REQUIREMENT:
Edit everything from the line containing "Go to the Profil section" down to the line containing "pos(125,148)" by replacing "section" with "page", and give back only those lines with nothing else changed.

SOURCE DATA:
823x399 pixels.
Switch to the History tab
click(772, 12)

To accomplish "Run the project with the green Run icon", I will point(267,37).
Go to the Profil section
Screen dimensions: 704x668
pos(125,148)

==

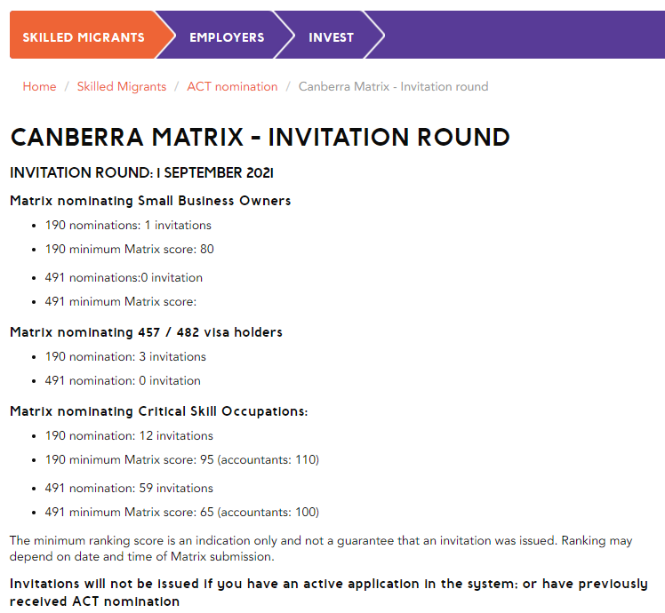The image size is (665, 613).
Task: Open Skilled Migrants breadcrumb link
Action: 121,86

---

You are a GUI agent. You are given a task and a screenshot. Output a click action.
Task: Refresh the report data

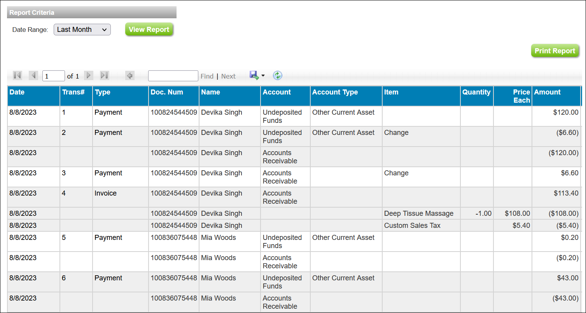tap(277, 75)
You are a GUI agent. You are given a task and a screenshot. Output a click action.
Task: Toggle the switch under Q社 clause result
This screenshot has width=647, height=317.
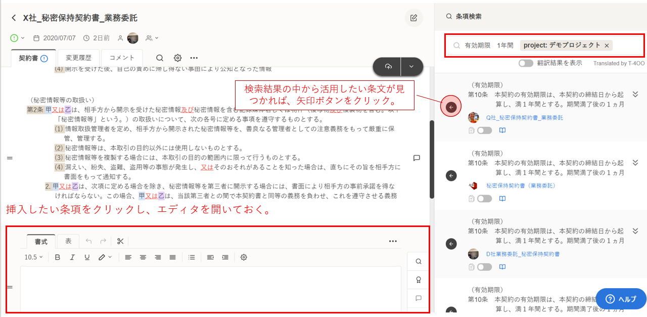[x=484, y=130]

RESPONSE TO THIS EXERCISE:
Go to the Profil page
Screen dimensions: 704x668
pos(125,148)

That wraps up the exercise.